--- DOCUMENT ---
Fair value gains or losses associated with the effective portion of a derivative designated as a cash flow hedge are recognised initially in shareholders’ equity. When the cash flows that the derivative is hedging (including cash flows from transactions that were only forecast when the derivative hedge was effected) materialize, resulting in income or expense, then the associated gain or loss on the hedging derivative is simultaneously transferred from shareholders’ equity to corresponding income or expense line item.

If a cash flow hedge for a forecast transaction is deemed to be no longer effective, or the hedge relationship is terminated, the cumulative gain or loss on the hedging derivative previously reported in shareholders’ equity remains in shareholders’ equity until the committed or forecast transaction occurs, at which point it is transferred from shareholders’ equity to trading income.

Certain derivative instruments transacted as effective economic hedges under the Group’s risk management positions, do not qualify for hedge accounting under the specific rules of IAS 39 and are therefore treated in the same way as derivative instruments held for trading purposes, i.e. fair value gains and losses are recognised in trading income.

The foreign currency risk of a highly probable forecast intragroup transaction is qualified as a hedged item in the consolidated financial statements, provided that: (a) the transaction is denominated in a currency other than the functional currency of the entity entering into that transaction; and (b) the foreign currency risk will affect consolidated profit or loss.

Notwithstanding the above, transactions entered into before the date of transition to IFRS, shall not be retrospectively designated as hedges.

2.7 Offsetting

Financial assets and liabilities are offset and the net amount is reported in the balance sheet when there is a legally enforceable right to set off the recognised amounts and there is an intention to realize the asset and settle the liability simultaneously or on a net basis.

2.8 Interest income and expense

Interest income and expense are recognised in the income statement for all interest bearing instruments on a time proportion basis, taking account of the principal outstanding and using the effective interest rate method based on the actual purchase price. Interest income includes coupons earned on fixed income investment and trading securities and accrued discount and premium on treasury bills and other discounted instruments.

--- DATA SEGMENT ---
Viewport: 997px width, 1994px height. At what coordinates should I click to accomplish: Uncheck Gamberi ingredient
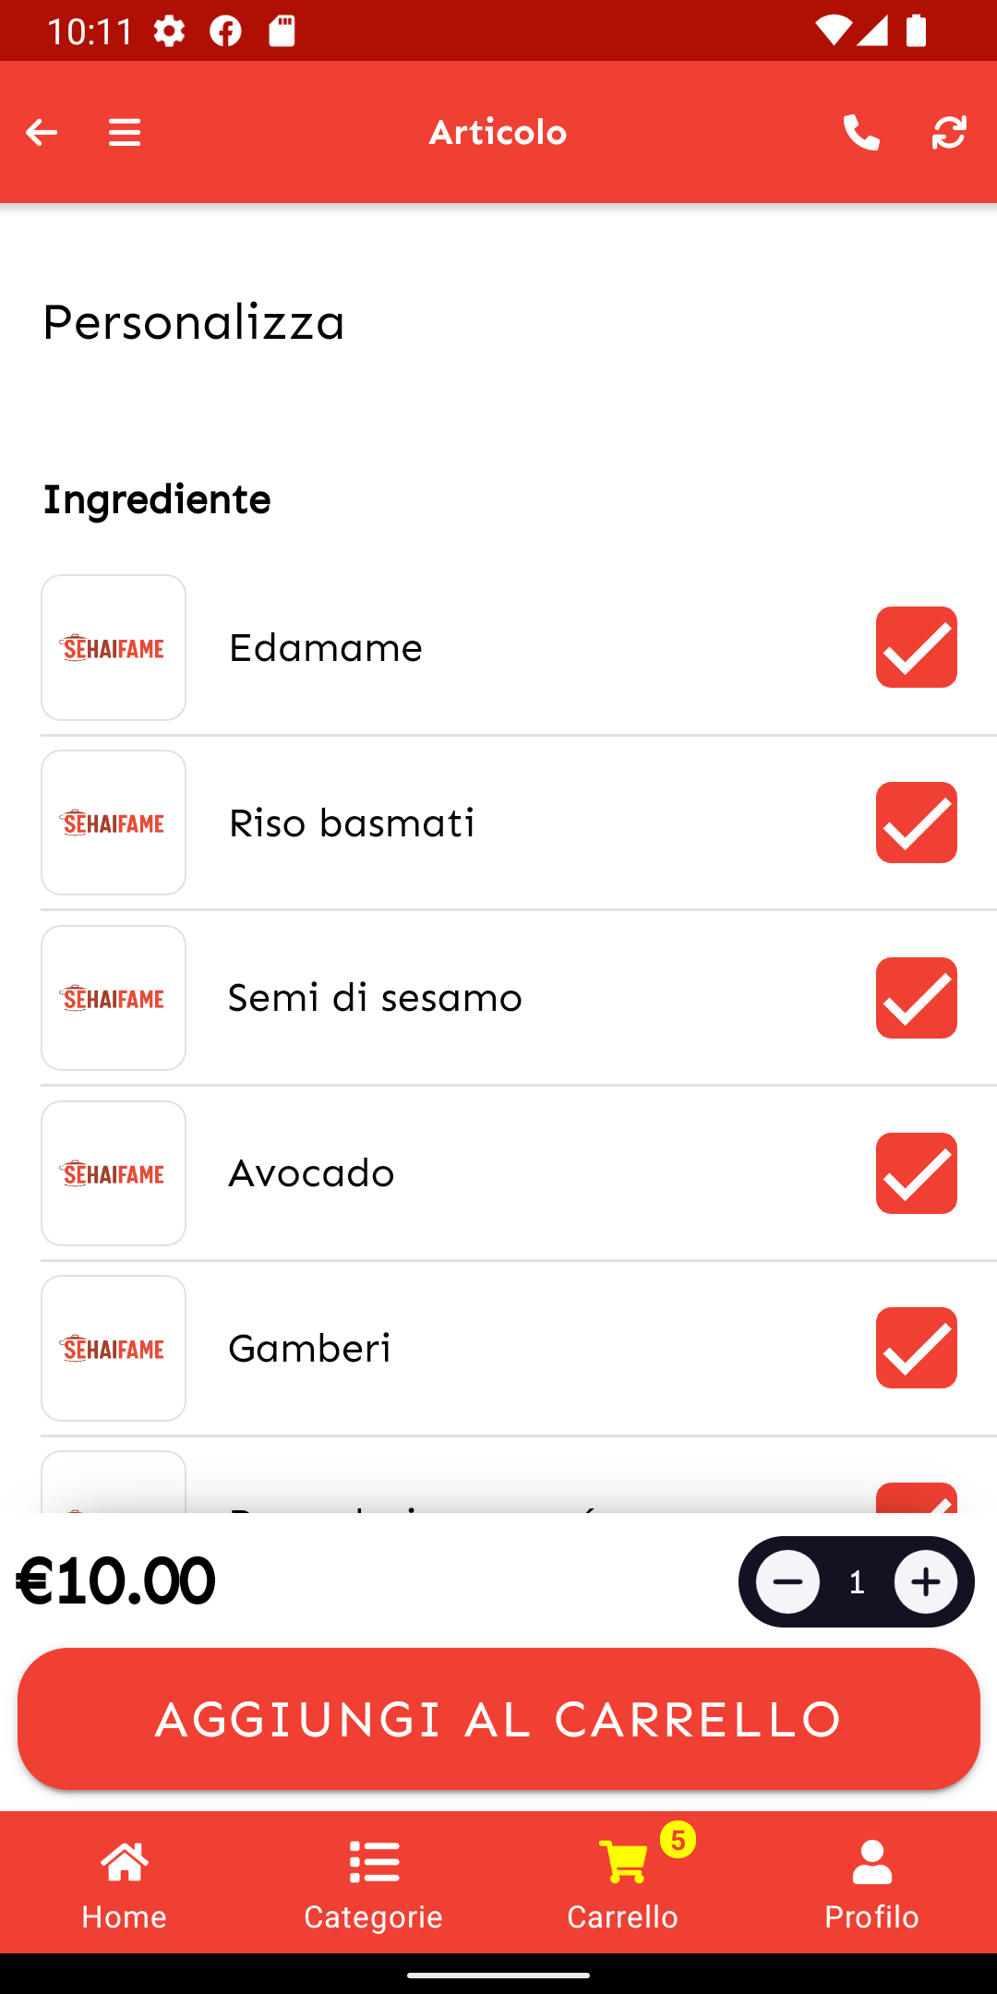[x=916, y=1348]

--- EXERCISES ---
1 - In the accounting policy text, where is the cumulative gain or loss on a hedging derivative transferred once the forecast transaction occurs, after the cash flow hedge is no longer effective?
2 - Continue the accounting policy text on hedging, offsetting and interest from the point where it stops.

--- TASK RESULTS ---
1 - To trading income.

2 -
The recognition of income on commercial and mortgage loans ceases when the recovery of principal and/or interest becomes doubtful of collection, such as when overdue by a maximum of 180 days, or when the borrower or securities’ issuer defaults, if earlier than 180 days. Credit card loans, other non-secured personal credit lines and certain consumer finance loans are placed on non-accrual basis no later than the date upon which they become 90 days delinquent. In all cases, loans must be placed on non-accrual at an earlier date, if collection of principal and/or interest is considered doubtful. All interest accrued but not collected for loans that are placed on non-accrual or written off is excluded from interest income until received.

2.9 Fee and commission income

Fees and commissions are generally recognised on an accrual basis over the period the service is provided. Commissions and fees arising from negotiating, or participating in the negotiation of a transaction for a third party, such as acquisition of loans, equity shares or other securities or the purchase or sale of businesses, are recognised upon completion of the underlying transaction.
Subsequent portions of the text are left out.